It is true that St. Francis was haunted by the
medieval nightmare of the essential vileness of the body, and
spurred it too hard. But apart from this, one recognises in him a
poet, and a man of ineffable charm, who found the company of
sinners at least as attractive as the company of saints, for the
simple reason that the sinner is often enough well meaning and
humble, and is spared at least the ugliness of respectable self-
righteousness, which is of all things most destructive of the sense
of proportion, and most divorced from natural joy. St. Francis took
human nature as he found it, and recognised that failure has a
beauty which is denied to success, for the simple reason that
conscious failure makes a man both grateful and affectionate, while
success too often makes him cold and hard.
And there is thus a wonderful fragrance about all that St. Francis
did and said, though he must have been sorely tried by his stupid
and pompous followers, who constantly misunderstood and
misrepresented him, and dragged into the light what was meant to be
the inner secret of his soul. There are few figures in the roll of
saints so profoundly beautiful and touching as that of St. Francis,
because he had in a pre-eminent degree that childlike freshness and
trustfulness which is the secret of all charm.

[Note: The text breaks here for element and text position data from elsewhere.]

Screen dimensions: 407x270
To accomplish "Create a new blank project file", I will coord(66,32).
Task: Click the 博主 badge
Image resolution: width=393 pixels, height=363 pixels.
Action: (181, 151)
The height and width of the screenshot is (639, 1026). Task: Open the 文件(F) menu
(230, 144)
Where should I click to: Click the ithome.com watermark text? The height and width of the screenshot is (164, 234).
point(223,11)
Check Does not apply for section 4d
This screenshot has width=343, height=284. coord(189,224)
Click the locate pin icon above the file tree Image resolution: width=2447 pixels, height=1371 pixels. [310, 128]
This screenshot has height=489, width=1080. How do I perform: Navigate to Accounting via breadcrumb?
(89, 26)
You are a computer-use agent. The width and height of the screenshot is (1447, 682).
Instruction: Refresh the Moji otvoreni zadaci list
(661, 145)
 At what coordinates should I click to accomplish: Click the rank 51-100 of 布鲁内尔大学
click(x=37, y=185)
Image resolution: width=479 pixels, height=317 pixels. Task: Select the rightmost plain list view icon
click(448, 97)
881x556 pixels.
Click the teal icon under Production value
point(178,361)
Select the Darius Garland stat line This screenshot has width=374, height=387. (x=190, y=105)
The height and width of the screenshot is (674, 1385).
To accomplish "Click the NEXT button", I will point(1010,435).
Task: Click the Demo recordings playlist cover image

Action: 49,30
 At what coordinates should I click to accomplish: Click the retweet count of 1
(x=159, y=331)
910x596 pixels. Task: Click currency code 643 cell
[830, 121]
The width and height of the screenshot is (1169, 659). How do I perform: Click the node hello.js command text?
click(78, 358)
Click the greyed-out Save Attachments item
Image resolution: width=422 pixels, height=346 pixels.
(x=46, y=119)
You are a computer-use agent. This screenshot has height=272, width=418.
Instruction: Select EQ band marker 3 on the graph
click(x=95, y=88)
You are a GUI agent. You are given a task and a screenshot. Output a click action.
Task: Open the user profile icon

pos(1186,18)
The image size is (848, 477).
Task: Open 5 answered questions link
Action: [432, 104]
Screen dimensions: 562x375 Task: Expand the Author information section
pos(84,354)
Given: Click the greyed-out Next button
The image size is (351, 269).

Charm is of course not the same thing as beauty, but only a
subdivision of it. There are many things in nature and in art, from
the Matterhorn to "Samson Agonistes," that have no charm, but that
appeal to a different range of emotions, the sublime, the majestic,
the awe-inspiring, things in the presence of which we are hardly at
ease; but charm is essentially a comfortable quality, something
that one gathers to one's heart, and if there is a mystery about
it, as there is about all beautiful things, it is not a mystery of
which one would be afraid to know the secret.